WORK INSTRUCTIONS:
Reproduce each of the records below word for word, keeping every character and line unchanged.

[Dataset records]
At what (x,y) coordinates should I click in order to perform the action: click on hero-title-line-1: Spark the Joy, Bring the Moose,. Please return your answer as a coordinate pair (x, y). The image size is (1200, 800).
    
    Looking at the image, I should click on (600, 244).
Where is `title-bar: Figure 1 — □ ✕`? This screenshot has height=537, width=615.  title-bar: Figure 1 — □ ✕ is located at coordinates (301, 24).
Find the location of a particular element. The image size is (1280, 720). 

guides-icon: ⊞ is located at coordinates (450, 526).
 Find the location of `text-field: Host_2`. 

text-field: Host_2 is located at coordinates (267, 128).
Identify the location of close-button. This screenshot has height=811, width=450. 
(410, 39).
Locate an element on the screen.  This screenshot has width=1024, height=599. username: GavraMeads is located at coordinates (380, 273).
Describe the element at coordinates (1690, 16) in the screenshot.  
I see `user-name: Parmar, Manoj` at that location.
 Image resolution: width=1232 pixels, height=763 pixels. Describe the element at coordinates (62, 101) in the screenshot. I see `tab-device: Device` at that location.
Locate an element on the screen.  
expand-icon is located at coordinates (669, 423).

WRITTEN SOLUTION:
At what (x,y) coordinates should I click in order to perform the action: click on hero-title-line-1: Spark the Joy, Bring the Moose,. Please return your answer as a coordinate pair (x, y). The image size is (1200, 800).
    
    Looking at the image, I should click on (600, 244).
Where is `title-bar: Figure 1 — □ ✕`? This screenshot has height=537, width=615.  title-bar: Figure 1 — □ ✕ is located at coordinates (301, 24).
Find the location of a particular element. The image size is (1280, 720). 

guides-icon: ⊞ is located at coordinates (450, 526).
 Find the location of `text-field: Host_2`. 

text-field: Host_2 is located at coordinates (267, 128).
Identify the location of close-button. This screenshot has height=811, width=450. 
(410, 39).
Locate an element on the screen.  This screenshot has width=1024, height=599. username: GavraMeads is located at coordinates (380, 273).
Describe the element at coordinates (1690, 16) in the screenshot.  
I see `user-name: Parmar, Manoj` at that location.
 Image resolution: width=1232 pixels, height=763 pixels. Describe the element at coordinates (62, 101) in the screenshot. I see `tab-device: Device` at that location.
Locate an element on the screen.  
expand-icon is located at coordinates (669, 423).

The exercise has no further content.